Steve Mulroy, Bredesen Law Professor at the University of Memphis and author of “Rethinking US Election Law,” is a longtime advocate for ranked-choice voting in his hometown.
In the wake of the bill-signing on Monday, Mulroy said, “Ranked choice voting is a bipartisan, good-government reform that has proven itself in cities, counties and states across the country.
“Memphis voters chose two times to try this reform, but the governor and legislature in Nashville clearly don’t care about local control,” he said, adding, “There are a number of reasons Memphians voted multiple times to try RCV — because it permits voters to rank candidates in order of preference, because it promotes less ideologically fractious candidates, because it provides opportunit[ies] for less-well-known, less-well-funded candidates who might otherwise be dismissed as ‘throwing your vote away,’ because it promotes outcomes that reflect the will of the voters.

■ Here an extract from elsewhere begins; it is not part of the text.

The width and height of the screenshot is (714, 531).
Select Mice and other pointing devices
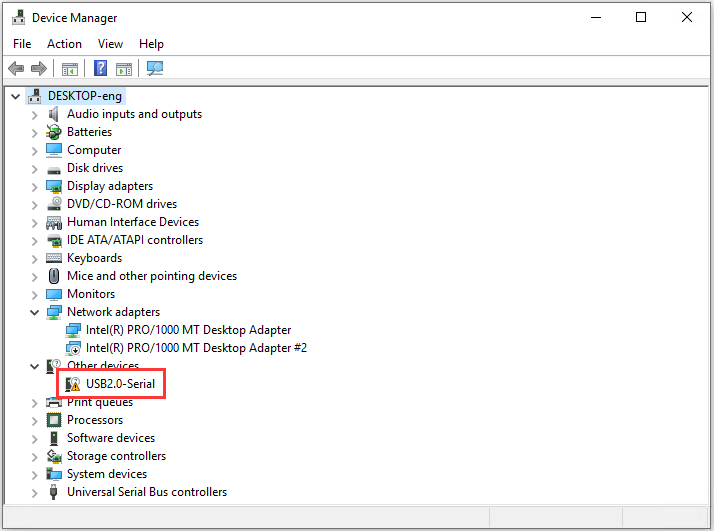(152, 276)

“Yet, the governor and legislature have chosen to tell Memphis voters: ‘We don’t care what you think, we know best.’ This is a deeply disappointing outcome,” he said.
Rob Richie, president and CEO of FairVote, a nonpartisan organization advocating for electoral reform, was also upset by the turn of events.
“Ranked-choice voting is the fastest-growing nonpartisan voting reform in the country for good reasons,” Richie said. “As more than 50 cities have shown, ranked-choice voting is straightforward to implement and easy, and popular with voters. That’s why many Republicans introduce pro-RCV legislation and Republican[s] … regularly choose to use RCV for party contests.
“It’s disappointing that Gov. Lee and the Tennessee Legislature have denied the will of Memphis voters — the voters who overwhelmingly voted multiple times to implement RCV,” he continued. “We hope Tennesseeans still get a chance in the future. There certainly are good reasons, from exceptionally low turnout in Memphis city runoffs to the fact that Congresswoman Diana Harshbarger was elected in 2020 after winning her Republican primary with only 19% of the vote.”